Posts Tagged Responses to Our Culture
Getting Low, Getting Honest (Responses to Our Culture)
Posted by Tom in Uncategorized on September 15th, 2010
We saw the new Robert Duvall movie, “Get Low”. I won’t call it a Christian movie per se. There is no scene of salvation. But, it is a good example of how we will isolate ourselves out of pride and shame. We want to lock ourselves into a prison, hoping that if we “do enough time,” someone will say that we’ve paid our debt.
The truth is that no punishment we mete out for ourselves is enough. The movie mentions that, but it doesn’t hit the audience over the head with a message. It provides enough framework to make the viewer think about their own sins, and hopefully will provide launching pads for discussion about God’s forgiveness with others.
SIU In the News (Fun Stuff, Responses to Our Culture)
Posted by Tom Henderson in Uncategorized on September 17th, 2008
You have to smile when your alma mater makes it into the news.

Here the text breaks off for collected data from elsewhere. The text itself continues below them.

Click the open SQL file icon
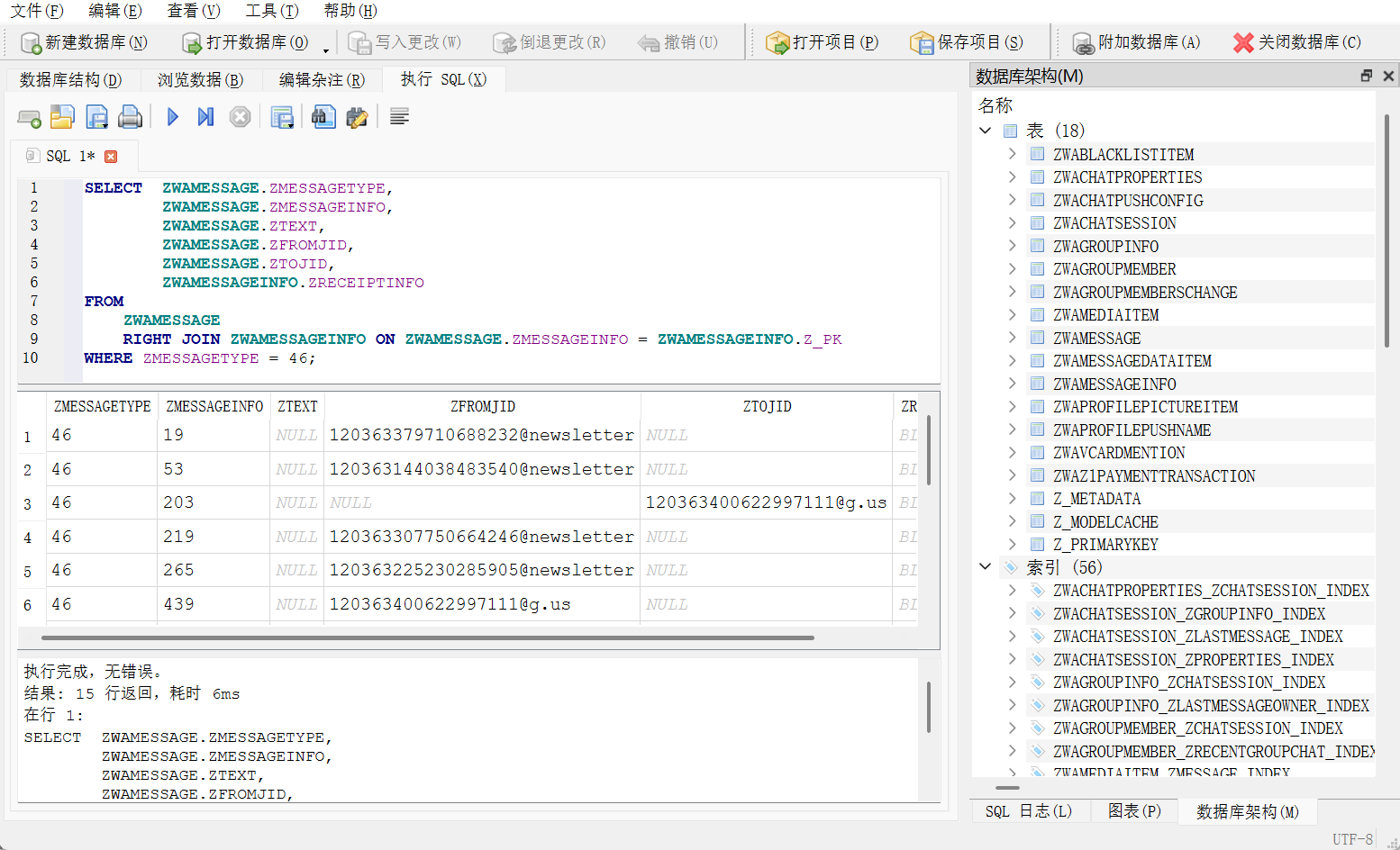The height and width of the screenshot is (850, 1400). [62, 117]
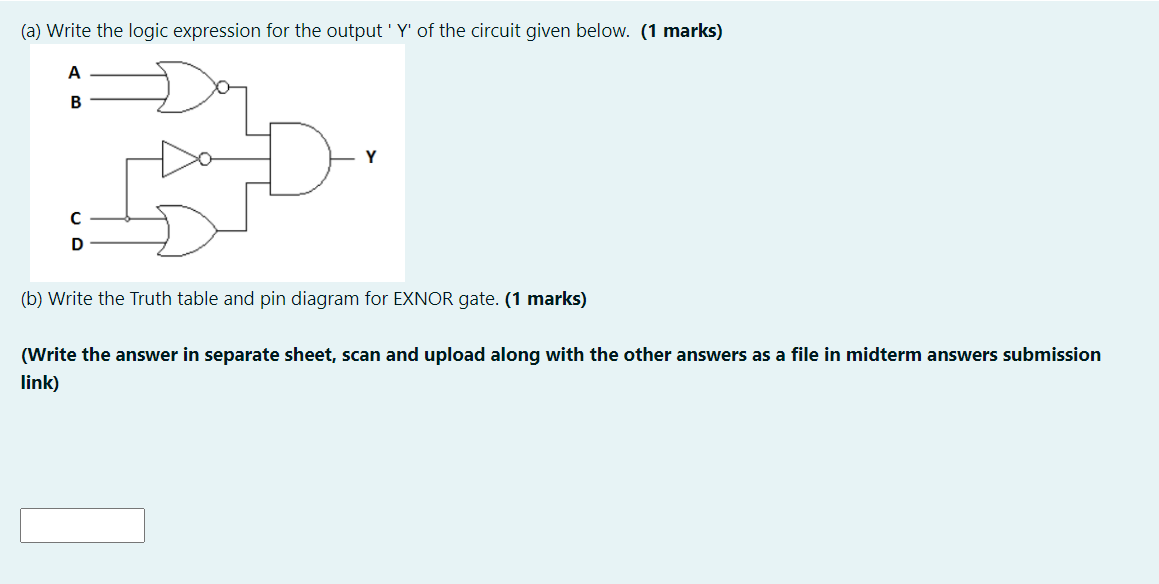Select the NOR gate symbol with inputs A and B
The height and width of the screenshot is (584, 1159).
pyautogui.click(x=186, y=86)
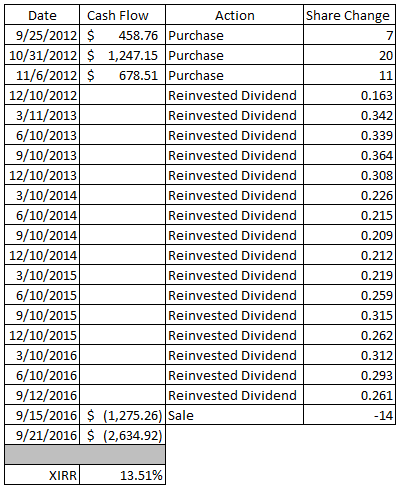
Task: Select the share change cell showing 20
Action: [x=349, y=55]
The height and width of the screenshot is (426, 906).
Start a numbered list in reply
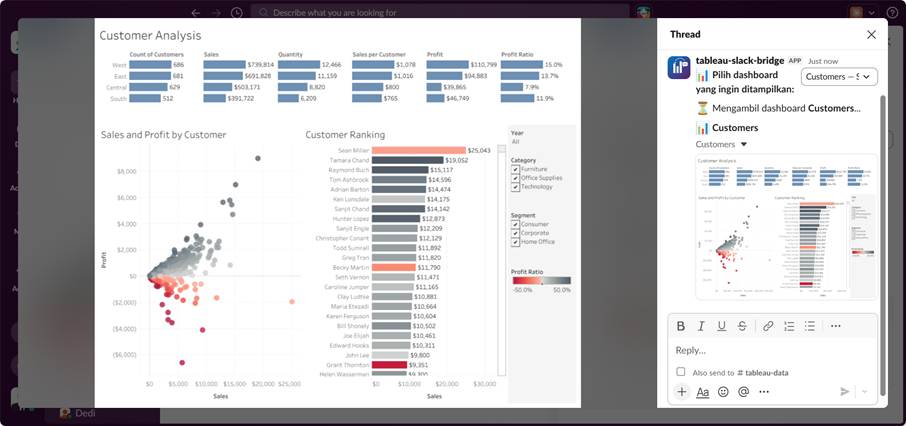tap(789, 326)
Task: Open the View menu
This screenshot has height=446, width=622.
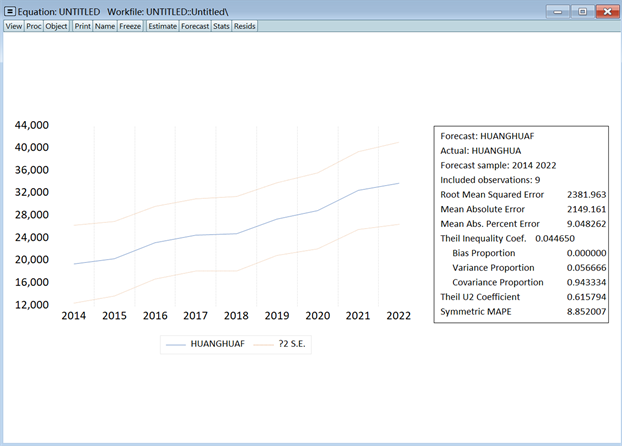Action: pyautogui.click(x=13, y=26)
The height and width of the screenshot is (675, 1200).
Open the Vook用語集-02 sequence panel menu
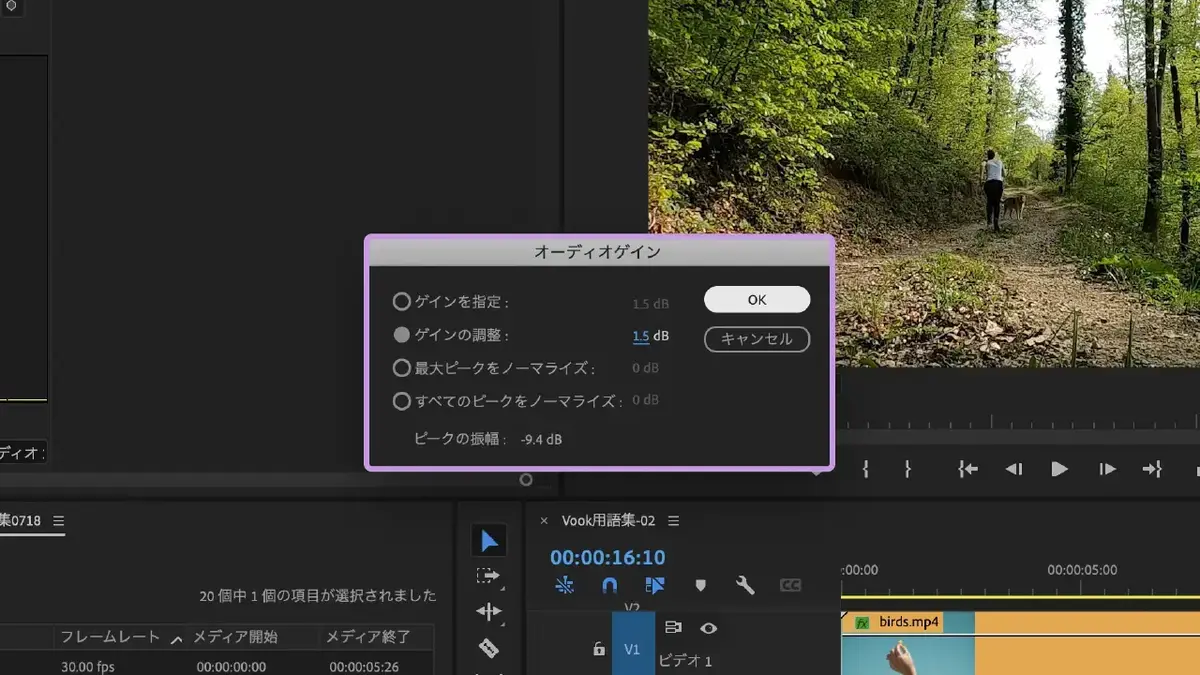(673, 521)
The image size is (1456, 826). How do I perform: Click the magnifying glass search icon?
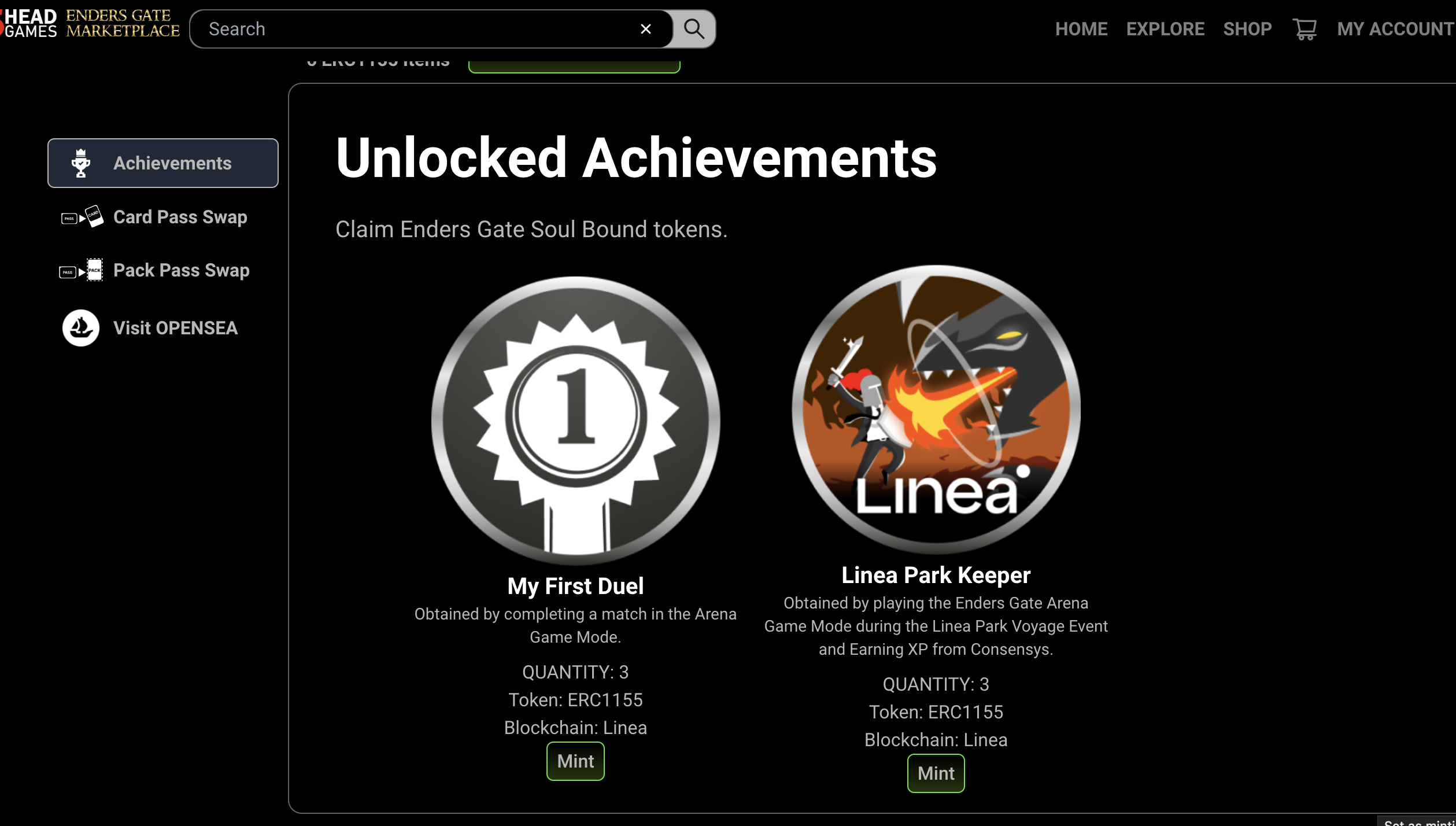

From the September 7, 2008 column of “News of the Weird”:
Illinois requires all state employees to pass an annual 10-question, multiple-choice “ethics” test (whose format lends itself to simplistic answers that, for instance, most college students might handle easily). In January, state ethics officials declined to accept the passing grades of 65 Southern Illinois University professors because they finished “too quickly.” Asserted a reviewing state official, anyone who failed to spend at least 10 minutes on the test was being unreasonable. [Inside Higher Education, 1-23-08, 5-5-08]
You can’t make this stuff up…
Camp Hopeless (Responses to Our Culture)
Posted by Tom Henderson in Uncategorized on August 9th, 2008
I was listening to National Public Radio a couple of days ago, and was stuck by a story on the show All Things Considered. The piece described Camp Inquiry, a summer camp for children who would describe themselves as “free thinkers” or “skeptics” (if you want, you can read the transcript here). I was all but dumbstruck as 12- and 14-year-old kids proudly declared that their world was “a beautiful mistake or something.”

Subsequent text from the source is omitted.